::: DOCUMENT

The following features are now available with the Redis integration into Langchain

Index schema generation

The schema for the index will now be automatically generated if not specified by the user. For example, the data above has the multiple metadata categories. The the following example

from langchain.embeddings import OpenAIEmbeddings
from langchain.vectorstores.redis import Redis

embeddings = OpenAIEmbeddings()


rds, keys = Redis.from_texts_return_keys(
    texts,
    embeddings,
    metadatas=metadata,
    redis_url="redis://localhost:6379",
    index_name="users"
)

Loading the data in through this and the other from_documents and from_texts methods will now generate index schema in Redis like the following.

view index schema with the redisvl tool. link

$ rvl index info -i users

Index Information:

Index Name Storage Type Prefixes Index Options Indexing
users HASH ['doc:users'] [] 0
Index Fields:
Name Attribute Type Field Option Option Value
---------------- ---------------- --------- ---------------- ----------------
user user TEXT WEIGHT 1
job job TEXT WEIGHT 1
credit_score credit_score TEXT WEIGHT 1
content content TEXT WEIGHT 1
age age NUMERIC
content_vector content_vector VECTOR

Custom Metadata specification

The metadata schema generation has the following rules

  1. All text fields are indexed as text fields.
  2. All numeric fields are index as numeric fields.

If you would like to have a text field as a tag field, users can specify overrides like the following for the example data

# this can also be a path to a yaml file
index_schema = {
    "text": [{"name": "user"}, {"name": "job"}],
    "tag": [{"name": "credit_score"}],
    "numeric": [{"name": "age"}],
}

rds, keys = Redis.from_texts_return_keys(
    texts,
    embeddings,
    metadatas=metadata,
    redis_url="redis://localhost:6379",
    index_name="users"
)

This will change the index specification to

Index Information:

Index Name Storage Type Prefixes Index Options Indexing
users2 HASH ['doc:users2'] [] 0
Index Fields:
Name Attribute Type Field Option Option Value
---------------- ---------------- --------- ---------------- ----------------
user user TEXT WEIGHT 1
job job TEXT WEIGHT 1
content content TEXT WEIGHT 1
credit_score credit_score TAG SEPARATOR ,
age age NUMERIC
content_vector content_vector VECTOR

and throw a warning to the user (log output) that the generated schema does not match the specified schema.

index_schema does not match generated schema from metadata.
index_schema: {'text': [{'name': 'user'}, {'name': 'job'}], 'tag': [{'name': 'credit_score'}], 'numeric': [{'name': 'age'}]}
generated_schema: {'text': [{'name': 'user'}, {'name': 'job'}, {'name': 'credit_score'}], 'numeric': [{'name': 'age'}]}

As long as this is on purpose, this is fine.

The schema can be defined as a yaml file or a dictionary

text:
  - name: user
  - name: job
tag:
  - name: credit_score
numeric:
  - name: age

and you pass in a path like

rds, keys = Redis.from_texts_return_keys(
    texts,
    embeddings,
    metadatas=metadata,
    redis_url="redis://localhost:6379",
    index_name="users3",
    index_schema=Path("sample1.yml").resolve()
)

::::::
::: EXTRACTED RECORDS

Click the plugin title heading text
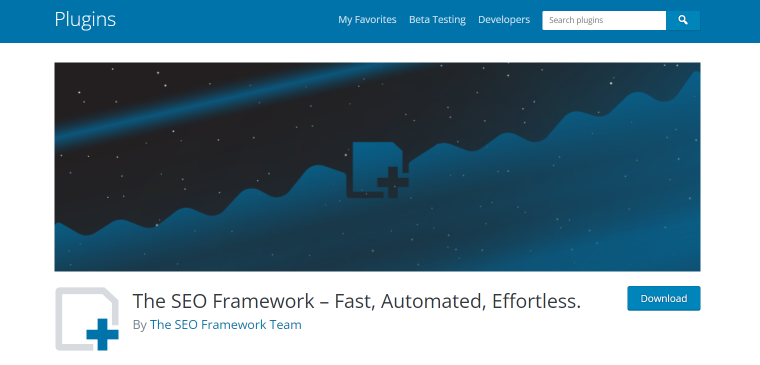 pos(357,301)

::::::
::: EXTRACTED RECORDS

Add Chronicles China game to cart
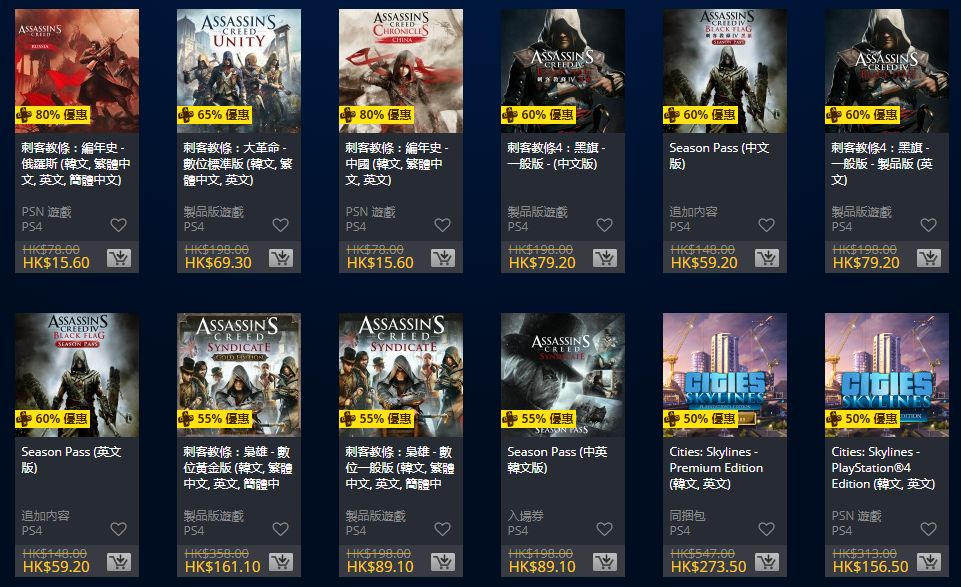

::::::
::: EXTRACTED RECORDS

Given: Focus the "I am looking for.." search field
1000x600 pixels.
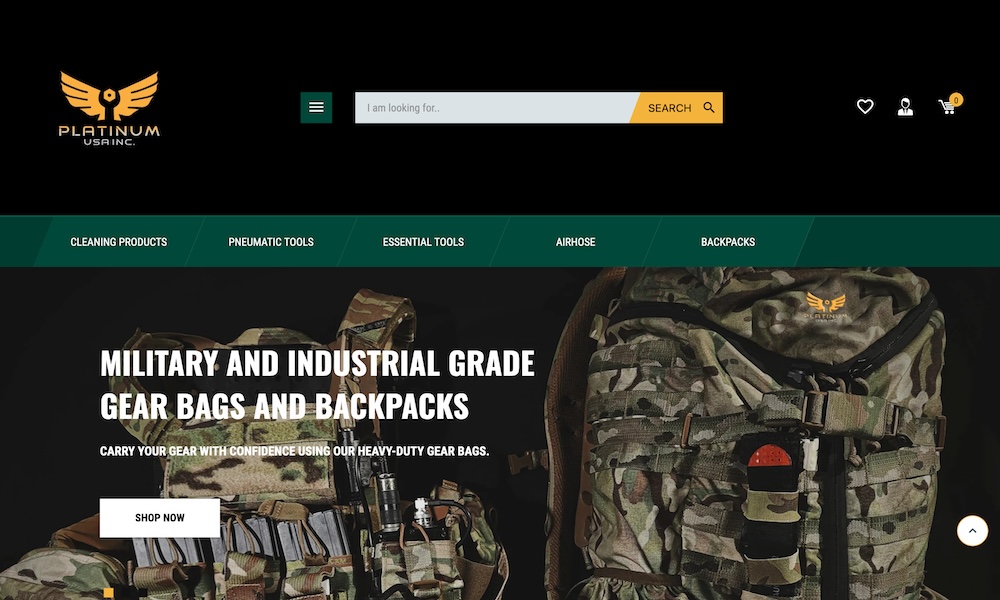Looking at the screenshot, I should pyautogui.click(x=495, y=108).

::::::

**STATED EXERCISE 1:** In the text on the Redis integration into Langchain, what happens to the index schema when the user does not specify one?
**STATED EXERCISE 2:** Write the next part of the text on the Redis integration into Langchain, picking up after its last line.

**OUTPUT 1:** It is generated automatically.

**OUTPUT 2:**
Which will create the same schema as defined in the dictionary example

Index Information:

Index Name Storage Type Prefixes Index Options Indexing
users3 HASH ['doc:users3'] [] 0
Index Fields:
Name Attribute Type Field Option Option Value
---------------- ---------------- --------- ---------------- ----------------
user user TEXT WEIGHT 1
job job TEXT WEIGHT 1
content content TEXT WEIGHT 1
credit_score credit_score TAG SEPARATOR ,
age age NUMERIC
content_vector content_vector VECTOR

Custom Vector Indexing Schema

Users with large use cases may want to change how they formulate the vector index created by Langchain

To utilize all the features of Redis for vector database use cases like this, you can now do the following to pass in index attribute modifiers like changing the indexing algorithm to HNSW.

vector_schema = {
    "algorithm": "HNSW"
}

rds, keys = Redis.from_texts_return_keys(
    texts,
    embeddings,
    metadatas=metadata,
    redis_url="redis://localhost:6379",
    index_name="users3",
    vector_schema=vector_schema
)

A more complex example may look like

vector_schema = {
    "algorithm": "HNSW",
    "ef_construction": 200,
    "ef_runtime": 20
}

rds, keys = Redis.from_texts_return_keys(
    texts,
    embeddings,
    metadatas=metadata,
    redis_url="redis://localhost:6379",
    index_name="users3",
    vector_schema=vector_schema
)

All names correspond to the arguments you would set if using Redis-py or RedisVL. (put in doc link later)

Better Querying

Both vector queries and Range (limit) queries are now available and metadata is returned by default. The outputs are shown.

>>> query = "foo"
>>> results = rds.similarity_search(query, k=1)
>>> print(results)
[Document(page_content='foo', metadata={'user': 'derrick', 'job': 'doctor', 'credit_score': 'low', 'age': '14', 'id': 'doc:users:657a47d7db8b447e88598b83da879b9d', 'score': '7.15255737305e-07'})]

>>> results = rds.similarity_search_with_score(query, k=1, return_metadata=False)
>>> print(results) # no metadata, but with scores
[(Document(page_content='foo', metadata={}), 7.15255737305e-07)]

>>> results = rds.similarity_search_limit_score(query, k=6, score_threshold=0.0001)
>>> print(len(results)) # range query (only above threshold even if k is higher)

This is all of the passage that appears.